Arınç, Bakanlar Kurulunun ardından, açıklamada bulundu, gazetecilerin sorularını yanıtladı.
"İnsan Hakları Konseyi bünyesindeki Evrensel Periyodik İnceleme Mekanizması çerçevesinde Cenevre'ye gittiniz. Türkiye incelemesi esnasında söz alan devletlerin 'ağır eleştirilerde bulunduğu' yönünde basında haberler yer aldı. O toplantılarda neler konuşuldu" sorusu üzerine, Arınç, Evrensel Periyodik İnceleme Mekanizması'nın Türkiye'ye yabancı bir unsur olduğunu, buna, 2010'da o dönemde İnsan Haklarından Sorumlu Bakan Cemil Çiçek'in de katıldığını söyledi.
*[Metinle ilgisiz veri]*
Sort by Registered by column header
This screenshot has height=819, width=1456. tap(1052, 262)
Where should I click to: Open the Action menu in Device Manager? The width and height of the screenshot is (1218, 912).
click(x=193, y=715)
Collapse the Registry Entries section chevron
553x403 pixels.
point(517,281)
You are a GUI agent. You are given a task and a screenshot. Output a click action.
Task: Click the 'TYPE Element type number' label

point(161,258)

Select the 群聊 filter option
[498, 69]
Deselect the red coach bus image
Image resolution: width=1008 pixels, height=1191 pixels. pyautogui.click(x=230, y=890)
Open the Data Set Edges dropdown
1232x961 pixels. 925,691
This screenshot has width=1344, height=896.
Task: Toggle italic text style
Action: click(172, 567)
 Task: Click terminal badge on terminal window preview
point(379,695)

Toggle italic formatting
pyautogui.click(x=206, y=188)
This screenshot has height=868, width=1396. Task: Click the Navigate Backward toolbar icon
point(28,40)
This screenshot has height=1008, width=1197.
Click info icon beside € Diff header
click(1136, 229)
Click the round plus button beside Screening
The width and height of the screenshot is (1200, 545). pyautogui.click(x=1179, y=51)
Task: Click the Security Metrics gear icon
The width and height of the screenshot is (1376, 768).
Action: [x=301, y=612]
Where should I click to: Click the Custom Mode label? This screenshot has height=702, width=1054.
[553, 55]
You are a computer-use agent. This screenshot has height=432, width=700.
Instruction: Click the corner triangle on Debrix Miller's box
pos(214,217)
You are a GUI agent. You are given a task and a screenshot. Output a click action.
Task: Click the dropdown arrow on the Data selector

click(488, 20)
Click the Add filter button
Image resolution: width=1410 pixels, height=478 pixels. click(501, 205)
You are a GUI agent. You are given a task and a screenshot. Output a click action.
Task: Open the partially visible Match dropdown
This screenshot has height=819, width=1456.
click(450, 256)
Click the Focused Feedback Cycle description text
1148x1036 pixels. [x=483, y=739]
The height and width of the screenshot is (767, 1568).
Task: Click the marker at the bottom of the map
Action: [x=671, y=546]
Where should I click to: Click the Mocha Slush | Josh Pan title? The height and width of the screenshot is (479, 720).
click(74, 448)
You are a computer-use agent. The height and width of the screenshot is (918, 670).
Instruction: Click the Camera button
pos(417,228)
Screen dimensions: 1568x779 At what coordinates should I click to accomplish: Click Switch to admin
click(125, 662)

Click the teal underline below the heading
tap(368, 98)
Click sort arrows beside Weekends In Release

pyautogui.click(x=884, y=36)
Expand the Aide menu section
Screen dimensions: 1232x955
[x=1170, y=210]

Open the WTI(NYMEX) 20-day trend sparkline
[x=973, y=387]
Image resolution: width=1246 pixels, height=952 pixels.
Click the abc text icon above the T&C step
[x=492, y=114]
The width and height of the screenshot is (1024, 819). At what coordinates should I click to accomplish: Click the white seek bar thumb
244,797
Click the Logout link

Cenevre'deki toplantıların çok başarılı geçtiğini, çok tebrik, takdir aldıklarını belirten Arınç, bunların rakamsal veri olarak da ortada olduğunu kaydetti.
Başta oturum başkanı Federal Almanya'nın ve Troyka'yı teşkil eden üç ülkenin temsilcileri olmak üzere bütün ülkelerin kendilerini kutladığını ifade eden Arınç, toplantıda, kendisinin bir konuşma yaptığını, sonrasında da Aile ve Sosyal Politikalar Bakanlığı, Adalet Bakanlığı, İçişleri Bakanlığı ve Vakıflar Genel Müdürlüğünden temsilcilerin ayrı ayrı söz alarak, hem ön soruları cevaplandırdıklarını hem de gelişmeler konusunda birebir bilgi bilgi sunduklarını anlattı.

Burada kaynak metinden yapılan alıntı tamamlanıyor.